— Begin —
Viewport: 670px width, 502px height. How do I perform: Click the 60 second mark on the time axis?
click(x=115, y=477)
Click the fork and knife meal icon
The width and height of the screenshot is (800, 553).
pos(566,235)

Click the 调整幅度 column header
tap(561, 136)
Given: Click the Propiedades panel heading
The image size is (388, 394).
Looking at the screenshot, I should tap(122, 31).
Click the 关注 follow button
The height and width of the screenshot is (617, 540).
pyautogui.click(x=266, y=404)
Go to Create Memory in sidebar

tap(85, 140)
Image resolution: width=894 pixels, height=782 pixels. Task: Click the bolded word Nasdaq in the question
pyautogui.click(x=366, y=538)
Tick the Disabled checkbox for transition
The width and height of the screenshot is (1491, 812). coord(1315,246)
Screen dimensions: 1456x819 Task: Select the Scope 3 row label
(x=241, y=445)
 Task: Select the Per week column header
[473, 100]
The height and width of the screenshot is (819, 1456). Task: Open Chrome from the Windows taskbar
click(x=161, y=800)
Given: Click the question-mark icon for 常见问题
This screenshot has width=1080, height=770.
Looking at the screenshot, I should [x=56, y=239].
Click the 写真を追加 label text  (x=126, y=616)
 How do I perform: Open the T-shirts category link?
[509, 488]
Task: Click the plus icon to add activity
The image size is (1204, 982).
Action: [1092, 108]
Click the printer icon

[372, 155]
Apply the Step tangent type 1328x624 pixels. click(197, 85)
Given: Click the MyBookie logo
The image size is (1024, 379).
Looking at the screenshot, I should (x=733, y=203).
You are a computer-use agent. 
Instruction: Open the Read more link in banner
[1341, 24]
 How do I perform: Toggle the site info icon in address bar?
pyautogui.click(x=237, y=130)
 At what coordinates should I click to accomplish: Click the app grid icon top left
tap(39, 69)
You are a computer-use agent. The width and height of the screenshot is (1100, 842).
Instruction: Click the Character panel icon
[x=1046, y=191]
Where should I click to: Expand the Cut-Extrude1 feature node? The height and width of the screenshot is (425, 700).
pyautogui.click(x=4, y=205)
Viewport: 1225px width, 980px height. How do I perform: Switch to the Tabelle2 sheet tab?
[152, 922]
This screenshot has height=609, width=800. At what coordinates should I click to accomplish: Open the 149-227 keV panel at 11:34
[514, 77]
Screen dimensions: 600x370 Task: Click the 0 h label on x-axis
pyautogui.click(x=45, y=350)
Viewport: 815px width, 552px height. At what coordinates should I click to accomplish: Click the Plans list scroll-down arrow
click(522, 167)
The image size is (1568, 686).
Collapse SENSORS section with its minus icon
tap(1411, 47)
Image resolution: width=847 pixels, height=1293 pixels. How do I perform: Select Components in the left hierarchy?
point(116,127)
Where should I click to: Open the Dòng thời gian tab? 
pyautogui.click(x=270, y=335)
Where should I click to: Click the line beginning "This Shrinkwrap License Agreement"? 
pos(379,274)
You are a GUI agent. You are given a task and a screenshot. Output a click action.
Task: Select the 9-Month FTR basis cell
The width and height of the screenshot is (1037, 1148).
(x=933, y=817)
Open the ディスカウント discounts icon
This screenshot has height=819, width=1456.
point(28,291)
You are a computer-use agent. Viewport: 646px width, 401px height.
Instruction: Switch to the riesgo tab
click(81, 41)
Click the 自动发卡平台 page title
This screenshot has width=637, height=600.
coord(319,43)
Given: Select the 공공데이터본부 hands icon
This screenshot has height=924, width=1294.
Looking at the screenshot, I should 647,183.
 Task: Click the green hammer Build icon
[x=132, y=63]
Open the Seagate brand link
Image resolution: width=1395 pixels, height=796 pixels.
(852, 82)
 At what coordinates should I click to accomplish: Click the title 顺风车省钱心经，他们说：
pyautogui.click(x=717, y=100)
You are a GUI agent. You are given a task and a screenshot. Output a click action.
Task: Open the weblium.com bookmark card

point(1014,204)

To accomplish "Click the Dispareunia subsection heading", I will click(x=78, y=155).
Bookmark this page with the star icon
— End —
Could you print all of the lines above again, character for character, with nothing changed?

• Worked answer:
Viewport: 670px width, 502px height. How do I perform: Click the 60 second mark on the time axis?
click(x=115, y=477)
Click the fork and knife meal icon
The width and height of the screenshot is (800, 553).
pos(566,235)

Click the 调整幅度 column header
tap(561, 136)
Given: Click the Propiedades panel heading
The image size is (388, 394).
Looking at the screenshot, I should tap(122, 31).
Click the 关注 follow button
The height and width of the screenshot is (617, 540).
pyautogui.click(x=266, y=404)
Go to Create Memory in sidebar

tap(85, 140)
Image resolution: width=894 pixels, height=782 pixels. Task: Click the bolded word Nasdaq in the question
pyautogui.click(x=366, y=538)
Tick the Disabled checkbox for transition
The width and height of the screenshot is (1491, 812). coord(1315,246)
Screen dimensions: 1456x819 Task: Select the Scope 3 row label
(x=241, y=445)
 Task: Select the Per week column header
[473, 100]
The height and width of the screenshot is (819, 1456). Task: Open Chrome from the Windows taskbar
click(x=161, y=800)
Given: Click the question-mark icon for 常见问题
This screenshot has width=1080, height=770.
Looking at the screenshot, I should [x=56, y=239].
Click the 写真を追加 label text  (x=126, y=616)
 How do I perform: Open the T-shirts category link?
[509, 488]
Task: Click the plus icon to add activity
The image size is (1204, 982).
Action: [1092, 108]
Click the printer icon

[372, 155]
Apply the Step tangent type 1328x624 pixels. click(197, 85)
Given: Click the MyBookie logo
The image size is (1024, 379).
Looking at the screenshot, I should (x=733, y=203).
You are a computer-use agent. 
Instruction: Open the Read more link in banner
[1341, 24]
 How do I perform: Toggle the site info icon in address bar?
pyautogui.click(x=237, y=130)
 At what coordinates should I click to accomplish: Click the app grid icon top left
tap(39, 69)
You are a computer-use agent. The width and height of the screenshot is (1100, 842).
Instruction: Click the Character panel icon
[x=1046, y=191]
Where should I click to: Expand the Cut-Extrude1 feature node? The height and width of the screenshot is (425, 700).
pyautogui.click(x=4, y=205)
Viewport: 1225px width, 980px height. How do I perform: Switch to the Tabelle2 sheet tab?
[152, 922]
This screenshot has height=609, width=800. At what coordinates should I click to accomplish: Open the 149-227 keV panel at 11:34
[514, 77]
Screen dimensions: 600x370 Task: Click the 0 h label on x-axis
pyautogui.click(x=45, y=350)
Viewport: 815px width, 552px height. At what coordinates should I click to accomplish: Click the Plans list scroll-down arrow
click(522, 167)
The image size is (1568, 686).
Collapse SENSORS section with its minus icon
tap(1411, 47)
Image resolution: width=847 pixels, height=1293 pixels. How do I perform: Select Components in the left hierarchy?
point(116,127)
Where should I click to: Open the Dòng thời gian tab? 
pyautogui.click(x=270, y=335)
Where should I click to: Click the line beginning "This Shrinkwrap License Agreement"? 
pos(379,274)
You are a GUI agent. You are given a task and a screenshot. Output a click action.
Task: Select the 9-Month FTR basis cell
The width and height of the screenshot is (1037, 1148).
(x=933, y=817)
Open the ディスカウント discounts icon
This screenshot has height=819, width=1456.
point(28,291)
You are a computer-use agent. Viewport: 646px width, 401px height.
Instruction: Switch to the riesgo tab
click(81, 41)
Click the 自动发卡平台 page title
This screenshot has width=637, height=600.
coord(319,43)
Given: Select the 공공데이터본부 hands icon
This screenshot has height=924, width=1294.
Looking at the screenshot, I should 647,183.
 Task: Click the green hammer Build icon
[x=132, y=63]
Open the Seagate brand link
Image resolution: width=1395 pixels, height=796 pixels.
(852, 82)
 At what coordinates should I click to accomplish: Click the title 顺风车省钱心经，他们说：
pyautogui.click(x=717, y=100)
You are a GUI agent. You are given a task and a screenshot. Output a click action.
Task: Open the weblium.com bookmark card

point(1014,204)

To accomplish "Click the Dispareunia subsection heading", I will click(x=78, y=155).
Bookmark this page with the star icon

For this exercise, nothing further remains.